I started feeling a lot of energy throughout my body - like the fantasy was waking up my actual energy body. The kung fu trip had brought me into deep awareness of energy flowing through me, so now a different door was opening.

I naturally transitioned into ecstatic movement - letting these energies move my body rather than me moving my body. I was being danced by these forces I could feel moving through me.

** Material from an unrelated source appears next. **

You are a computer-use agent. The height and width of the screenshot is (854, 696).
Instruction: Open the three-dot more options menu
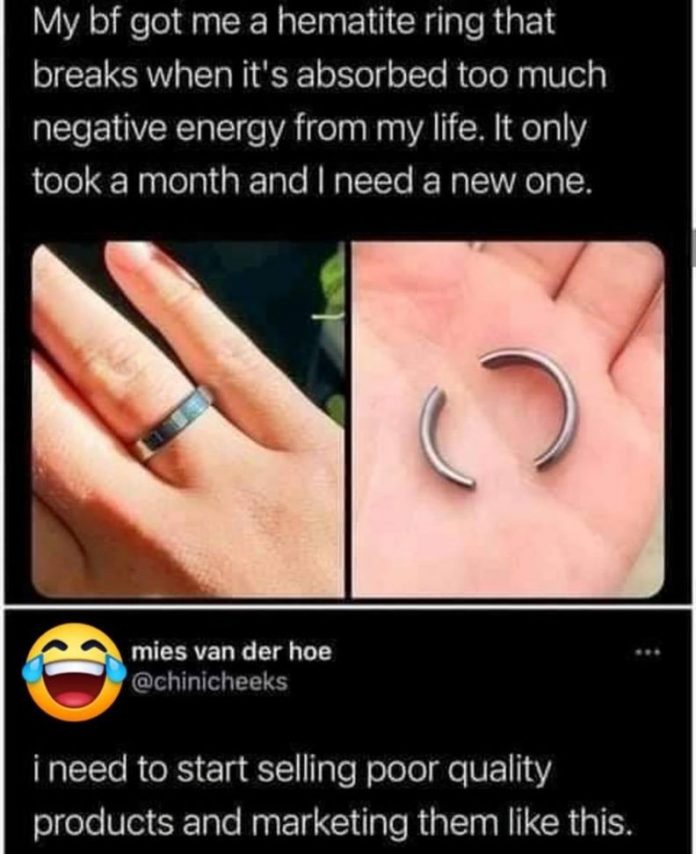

Then I entered another flow as the music changed. I felt this strong energy rising through my spine, so I went into a more somatic exploration, letting my spine lead while my limbs stayed relaxed. This brought me to notice some tension in my throat area, around what you might call the expressive chakra. My spine felt blocked at that moment, so I started exploring that emotionally, letting whatever wanted to be expressed through that area of my body have its voice. I then had a self-therapy session through movement through a process I'll explain in later chapters to work with an internal voice that was blocking my self expression, making me feel illegitimate.

And this is conscious dance - jumping from door to door, following the flow from one state to another, never forcing it but always staying available to whatever wants to emerge next.

Each transition happened because the previous movement had changed my state of awareness, which revealed new information, which opened new doors. The cycle kept feeding itself.

What's Coming Next

So now you have a sense of the basic mechanism of how flow works in improvisation - at least from my understanding of it. But knowing the theory is just the beginning. In the next chapters, I'm going to share what I've learned about the different parts of this model so you can explore it in your own dancing:

  • How to gain deeper awareness - developing the sensitivity to perceive what's actually available in each moment
  • The presentation of the doors and the modes of dancing - understanding the different pathways through which movement can emerge
  • The physicality and how to improve it - developing the ability to embody impulses fully and with commitment
  • And then what I think is the most important part: how to work with the blockages - because what usually stops me from accessing flow isn't a lack of technique, but the internal voices and patterns that keep me stuck

The question I'm left with is: how do I become a virtuoso of this process? How do I develop the sensitivity to feel those tiny sparks, the courage to follow them, and the skill to sustain the flow once it begins?